Total asset growth of $2.2 billion in the first quarter of 2020 was primarily comprised of a $1.0 billion increase in loans and a $465 million increase in available for sale securities. The Company believes that the $1.9 billion of interest bearing deposits with banks held as of March 31, 2020 provides sufficient liquidity to operate its business plan.

Total liabilities grew by $2.2 billion in the first quarter of 2020 primarily comprised of a $1.4 billion increase in total deposits. The Company successfully grew deposits in the first quarter through organic retail channels, including $282.7 million of growth in our MaxSafe products, that was supplemented by an increase in brokered deposits. Our loans to deposits ratio ended the quarter at 88.4%. Management believes in substantially funding the Company's balance sheet with core deposits and utilizes brokered or wholesale funding sources as appropriate to manage its liquidity position as well as for interest rate risk management purposes.

For more information regarding changes in the Company’s balance sheet, see Consolidated Statements of Condition and Tables 1 through 3 in this report.

NET INTEREST INCOME

For the first quarter of 2020, net interest income totaled $261.4 million, a decrease of $436,000 as compared to the fourth quarter of 2019 and a decrease of $543,000 as compared to the first quarter of 2019. The $436,000 decrease in net interest income in the first quarter of 2020 compared to the fourth quarter of 2019 was attributable to the impact of a five basis point decline in net interest margin and one less day. This impact was partially offset by $924.8 million of growth in average earning assets.

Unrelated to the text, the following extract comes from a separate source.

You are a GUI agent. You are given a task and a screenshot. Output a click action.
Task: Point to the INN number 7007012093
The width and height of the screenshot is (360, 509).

Net interest margin was 3.12% (3.14% on a fully taxable-equivalent basis, non-GAAP) during the first quarter of 2020 compared to 3.17% (3.19% on a fully taxable-equivalent basis, non-GAAP) during the fourth quarter of 2019 and 3.70% (3.72% on a fully taxable-equivalent basis, non-GAAP) during the first quarter of 2019. The five basis point decrease in net interest margin in the first quarter of 2020 as compared to the fourth quarter of 2019 was attributable to a 12 basis point decline in the yield on earnings assets and a four basis point decrease in the net free funds contribution partially offset by an 11 basis point decrease in the rate paid on interest bearing liabilities. The 12 basis point decline in the yield on earning assets in the current quarter as compared to the fourth quarter of 2019 was primarily due to a 17 basis point decline in the yield on loans along with lower yields on interest bearing cash. The 11 basis point decrease in the rate paid on interest bearing liabilities in the current quarter as compared to the prior quarter is primarily due to a 13 basis point decrease in the rate paid on interest bearing deposits as management initiated various deposit rate reductions given the recent decrease in the interest rate environment.

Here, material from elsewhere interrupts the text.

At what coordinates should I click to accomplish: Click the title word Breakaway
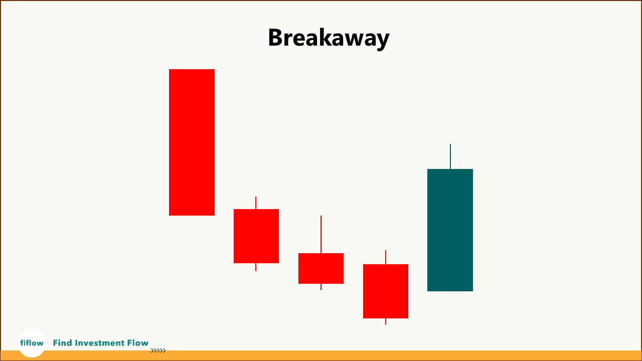coord(329,38)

For more information regarding net interest income, see Tables 4 through 8 in this report.

ASSET QUALITY

The allowance for credit losses totaled $253.5 million as of March 31, 2020 an increase of $95.0 million as compared to $158.5 million as of December 31, 2019. The increase in allowance for credit losses includes a $47.4 million increase related to the cumulative effect adjustment from the adoption of the CECL standard on January 1, 2020.

The provision for credit losses totaled $53.0 million for the first quarter of 2020 compared to $7.8 million for the fourth quarter of 2019 and $10.6 million for the first quarter of 2019. The elevated provision expense in the current quarter was primarily related to the implementation of the CECL standard and the economic conditions created by the COVID-19 pandemic. Management believes the allowance for credit losses is appropriate to provide for inherent losses in the portfolio. The CECL standard requires the Company to estimate expected credit losses over the life of the Company’s financial assets at a certain point in time. There can be no assurances, however, that future losses will not significantly exceed the amounts provided for, thereby affecting future results of operations. For more information regarding the provision for credit losses, see Table 10 in this report.

Net charge-offs totaled $5.3 million in the first quarter of 2020, a $7.4 million decrease from $12.7 million in the fourth quarter of 2019 and a $146,000 increase from $5.1 million in the first quarter of 2019. Net charge-offs as a percentage of average total loans, in the first quarter of 2020 totaled eight basis points on an annualized basis compared to 19 basis points on an annualized basis in the fourth quarter of 2019 and nine basis points on an annualized basis in the first quarter of 2019. For more information regarding net charge-offs, see Table 9 in this report.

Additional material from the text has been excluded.